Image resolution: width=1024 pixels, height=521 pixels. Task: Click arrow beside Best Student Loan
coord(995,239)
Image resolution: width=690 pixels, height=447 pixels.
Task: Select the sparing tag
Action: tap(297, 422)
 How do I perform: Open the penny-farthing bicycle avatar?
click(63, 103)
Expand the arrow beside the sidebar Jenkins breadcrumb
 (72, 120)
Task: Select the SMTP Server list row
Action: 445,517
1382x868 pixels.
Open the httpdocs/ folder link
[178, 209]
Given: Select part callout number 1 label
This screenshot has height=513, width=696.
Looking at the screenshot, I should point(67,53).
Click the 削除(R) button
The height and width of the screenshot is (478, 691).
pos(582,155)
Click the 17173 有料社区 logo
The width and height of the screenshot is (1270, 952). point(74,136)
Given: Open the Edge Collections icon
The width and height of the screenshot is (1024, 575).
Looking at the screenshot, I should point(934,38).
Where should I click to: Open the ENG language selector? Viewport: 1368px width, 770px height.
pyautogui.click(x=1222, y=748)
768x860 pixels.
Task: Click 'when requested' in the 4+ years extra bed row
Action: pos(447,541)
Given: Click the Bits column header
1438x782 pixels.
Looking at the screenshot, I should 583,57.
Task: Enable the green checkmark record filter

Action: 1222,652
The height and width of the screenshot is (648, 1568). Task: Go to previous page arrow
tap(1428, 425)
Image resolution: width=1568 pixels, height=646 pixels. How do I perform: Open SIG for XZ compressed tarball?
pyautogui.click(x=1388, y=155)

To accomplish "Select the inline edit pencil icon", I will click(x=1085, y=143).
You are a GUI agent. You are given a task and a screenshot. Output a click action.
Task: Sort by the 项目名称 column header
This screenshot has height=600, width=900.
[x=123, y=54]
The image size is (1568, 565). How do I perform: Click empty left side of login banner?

——

WHAT IS BEING ASKED> Could you reproduce, exactly as written, the lines running from the one with "Given: Click the Bits column header" to the end of the entries above?

TASK ANSWER>
Given: Click the Bits column header
1438x782 pixels.
Looking at the screenshot, I should 583,57.
Task: Enable the green checkmark record filter

Action: 1222,652
The height and width of the screenshot is (648, 1568). Task: Go to previous page arrow
tap(1428, 425)
Image resolution: width=1568 pixels, height=646 pixels. How do I perform: Open SIG for XZ compressed tarball?
pyautogui.click(x=1388, y=155)

To accomplish "Select the inline edit pencil icon", I will click(x=1085, y=143).
You are a GUI agent. You are given a task and a screenshot. Output a click action.
Task: Sort by the 项目名称 column header
This screenshot has height=600, width=900.
[x=123, y=54]
The image size is (1568, 565). How do I perform: Click empty left side of login banner?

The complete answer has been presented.